Quantitative analysis of pheromone-binding protein specificity

• Published in: Insect molecular biology Vol. 22; no. 1; pp. 31 - 40
• Main Authors: Katti, S., Lokhande, N., González, D., Cassill, A., Renthal, R.
• Format: Journal Article
• Language: English
• Published: England Blackwell Publishing Ltd 01.02.2013
• Subjects: 1-Naphthylamine - analogs & derivatives; 1-Naphthylamine - metabolism; 11-cis vaccenyl acetate; Acetates - metabolism; Animals; beta-Cyclodextrins - metabolism; Binding Sites; cyclodextrin; Drosophila Proteins - genetics; Drosophila Proteins - metabolism; Escherichia coli - genetics; Fatty Alcohols - metabolism; Fluorescence; Fluorescence Resonance Energy Transfer; LUSH; Oleic Acids - metabolism; olfaction; pheromone-binding proteins; Pheromones - metabolism; Receptors, Odorant - genetics; Receptors, Odorant - metabolism; Tryptophan - chemistry; tryptophan fluorescence
• ISSN: 0962-1075; 1365-2583
• DOI: 10.1111/j.1365-2583.2012.01167.x

Many pheromones have very low water solubility, posing experimental difficulties for quantitative binding measurements. A new method is presented for determining thermodynamically valid dissociation constants for ligands binding to pheromone‐binding proteins, using β‐cyclodextrin as a solubilizer and transfer agent. The method is applied to LUSH, a Drosophila odorant‐binding protein that binds the pheromone 11‐cis vaccenyl acetate (cVA). Refolding of LUSH expressed in Escherichia coli was assessed by measuring N‐phenyl‐1‐naphthylamine (NPN) binding and Förster resonance energy transfer between LUSH tryptophan 123 (W123) and NPN. Binding of cVA was measured from quenching of W123 fluorescence as a function of cVA concentration.

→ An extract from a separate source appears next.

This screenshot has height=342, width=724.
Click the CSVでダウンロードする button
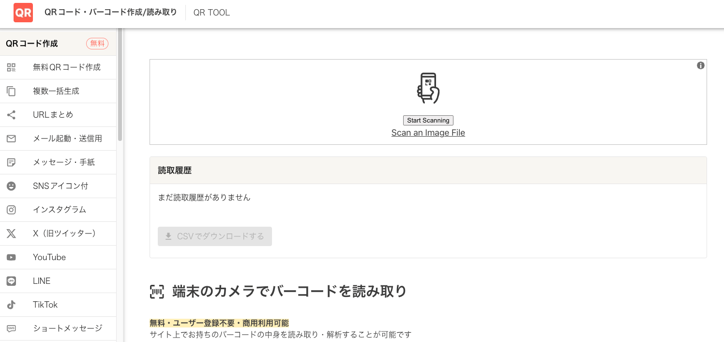(x=215, y=236)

The equilibrium constant for transfer of cVA between β‐cyclodextrin and LUSH was determined from a linked equilibria model. This constant, multiplied by the β‐cyclodextrin‐cVA dissociation constant, gives the LUSH‐cVA dissociation constant: ∼100 nM. It was also found that other ligands quench W123 fluorescence. The LUSH‐ligand dissociation constants were determined to be ∼200 nM for the silk moth pheromone bombykol and ∼90 nM for methyl oleate. The results indicate that the ligand‐binding cavity of LUSH can accommodate a variety ligands with strong binding interactions. Implications of this for the Laughlin, Ha, Jones and Smith model of pheromone reception are discussed.